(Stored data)
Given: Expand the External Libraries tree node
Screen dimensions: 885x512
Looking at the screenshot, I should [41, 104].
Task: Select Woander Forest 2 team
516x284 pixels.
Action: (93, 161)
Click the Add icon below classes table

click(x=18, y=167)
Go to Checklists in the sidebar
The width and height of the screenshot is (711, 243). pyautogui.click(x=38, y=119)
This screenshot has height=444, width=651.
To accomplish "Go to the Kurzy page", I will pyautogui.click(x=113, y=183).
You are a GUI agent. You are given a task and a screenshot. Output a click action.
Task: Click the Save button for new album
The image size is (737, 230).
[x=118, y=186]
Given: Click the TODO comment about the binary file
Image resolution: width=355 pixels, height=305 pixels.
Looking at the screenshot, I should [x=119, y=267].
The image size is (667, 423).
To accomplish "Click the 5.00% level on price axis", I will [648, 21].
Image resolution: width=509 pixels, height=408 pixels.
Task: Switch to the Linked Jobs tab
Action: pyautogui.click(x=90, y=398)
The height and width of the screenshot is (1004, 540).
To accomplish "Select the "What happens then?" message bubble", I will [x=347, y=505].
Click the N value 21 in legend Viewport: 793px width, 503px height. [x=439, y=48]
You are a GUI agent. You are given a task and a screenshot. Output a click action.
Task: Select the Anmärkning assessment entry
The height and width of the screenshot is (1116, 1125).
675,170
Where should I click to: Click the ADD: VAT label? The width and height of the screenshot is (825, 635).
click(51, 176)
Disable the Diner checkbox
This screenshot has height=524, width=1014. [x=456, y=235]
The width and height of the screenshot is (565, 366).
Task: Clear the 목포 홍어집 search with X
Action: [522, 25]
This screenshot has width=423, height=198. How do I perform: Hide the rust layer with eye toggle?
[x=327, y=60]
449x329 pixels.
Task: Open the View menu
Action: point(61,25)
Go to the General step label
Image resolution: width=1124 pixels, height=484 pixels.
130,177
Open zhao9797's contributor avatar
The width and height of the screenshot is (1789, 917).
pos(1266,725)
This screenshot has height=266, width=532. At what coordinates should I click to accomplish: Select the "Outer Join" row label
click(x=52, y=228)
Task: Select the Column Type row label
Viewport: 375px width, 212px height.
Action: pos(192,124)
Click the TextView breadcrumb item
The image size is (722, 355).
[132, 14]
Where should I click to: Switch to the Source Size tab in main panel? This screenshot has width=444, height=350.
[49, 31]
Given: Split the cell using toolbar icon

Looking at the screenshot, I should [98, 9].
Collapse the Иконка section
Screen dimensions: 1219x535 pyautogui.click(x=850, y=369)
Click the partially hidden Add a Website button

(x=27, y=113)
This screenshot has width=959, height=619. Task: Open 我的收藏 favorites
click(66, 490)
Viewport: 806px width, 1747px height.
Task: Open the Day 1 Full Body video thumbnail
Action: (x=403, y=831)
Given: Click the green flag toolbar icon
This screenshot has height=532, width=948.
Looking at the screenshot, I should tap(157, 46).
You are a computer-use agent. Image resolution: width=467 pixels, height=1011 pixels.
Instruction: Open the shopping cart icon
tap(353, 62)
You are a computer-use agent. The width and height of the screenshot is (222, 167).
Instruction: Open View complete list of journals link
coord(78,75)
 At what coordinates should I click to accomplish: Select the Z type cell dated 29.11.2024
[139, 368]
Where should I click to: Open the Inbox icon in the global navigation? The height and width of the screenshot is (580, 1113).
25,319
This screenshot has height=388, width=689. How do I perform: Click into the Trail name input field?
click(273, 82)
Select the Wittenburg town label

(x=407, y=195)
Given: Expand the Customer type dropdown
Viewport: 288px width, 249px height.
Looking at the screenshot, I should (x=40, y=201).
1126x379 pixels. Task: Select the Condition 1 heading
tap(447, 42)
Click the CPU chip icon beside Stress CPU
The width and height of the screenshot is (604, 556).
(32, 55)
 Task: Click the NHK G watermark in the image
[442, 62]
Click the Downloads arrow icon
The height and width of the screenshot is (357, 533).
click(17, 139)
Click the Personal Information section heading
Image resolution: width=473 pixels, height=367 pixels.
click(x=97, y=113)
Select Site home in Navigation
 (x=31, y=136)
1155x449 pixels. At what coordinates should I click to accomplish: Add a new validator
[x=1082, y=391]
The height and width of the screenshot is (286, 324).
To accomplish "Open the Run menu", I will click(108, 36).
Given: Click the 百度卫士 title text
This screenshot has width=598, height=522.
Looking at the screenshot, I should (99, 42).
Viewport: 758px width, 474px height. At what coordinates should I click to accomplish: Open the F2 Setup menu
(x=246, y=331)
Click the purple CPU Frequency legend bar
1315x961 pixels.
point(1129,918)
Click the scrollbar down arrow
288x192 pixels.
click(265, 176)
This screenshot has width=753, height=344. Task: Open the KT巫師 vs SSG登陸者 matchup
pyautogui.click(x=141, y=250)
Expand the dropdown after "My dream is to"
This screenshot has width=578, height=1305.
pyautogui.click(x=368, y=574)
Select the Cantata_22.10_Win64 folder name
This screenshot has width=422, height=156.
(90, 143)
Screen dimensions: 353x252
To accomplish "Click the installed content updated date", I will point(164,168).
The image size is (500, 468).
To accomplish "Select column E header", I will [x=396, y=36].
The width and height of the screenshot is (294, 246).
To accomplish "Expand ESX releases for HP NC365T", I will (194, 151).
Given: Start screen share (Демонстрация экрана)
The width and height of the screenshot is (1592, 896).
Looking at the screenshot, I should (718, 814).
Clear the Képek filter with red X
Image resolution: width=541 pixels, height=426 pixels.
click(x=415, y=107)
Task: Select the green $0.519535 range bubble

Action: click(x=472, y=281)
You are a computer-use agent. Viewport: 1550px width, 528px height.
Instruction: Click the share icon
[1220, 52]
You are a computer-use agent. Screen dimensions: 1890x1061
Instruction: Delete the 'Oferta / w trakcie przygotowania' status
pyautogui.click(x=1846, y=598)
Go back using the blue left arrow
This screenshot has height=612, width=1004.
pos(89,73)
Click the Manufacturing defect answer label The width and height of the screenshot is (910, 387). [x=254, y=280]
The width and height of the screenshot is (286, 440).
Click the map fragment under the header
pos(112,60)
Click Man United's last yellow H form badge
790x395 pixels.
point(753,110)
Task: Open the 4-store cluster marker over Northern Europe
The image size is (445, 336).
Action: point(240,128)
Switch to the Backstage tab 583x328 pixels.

» **What to produce**
In the entries above, find each line with the word "Expand" and return it.

» **Answer section**
Given: Expand the External Libraries tree node
Given: Expand the Customer type dropdown
Expand the dropdown after "My dream is to"
To accomplish "Expand ESX releases for HP NC365T", I will (194, 151).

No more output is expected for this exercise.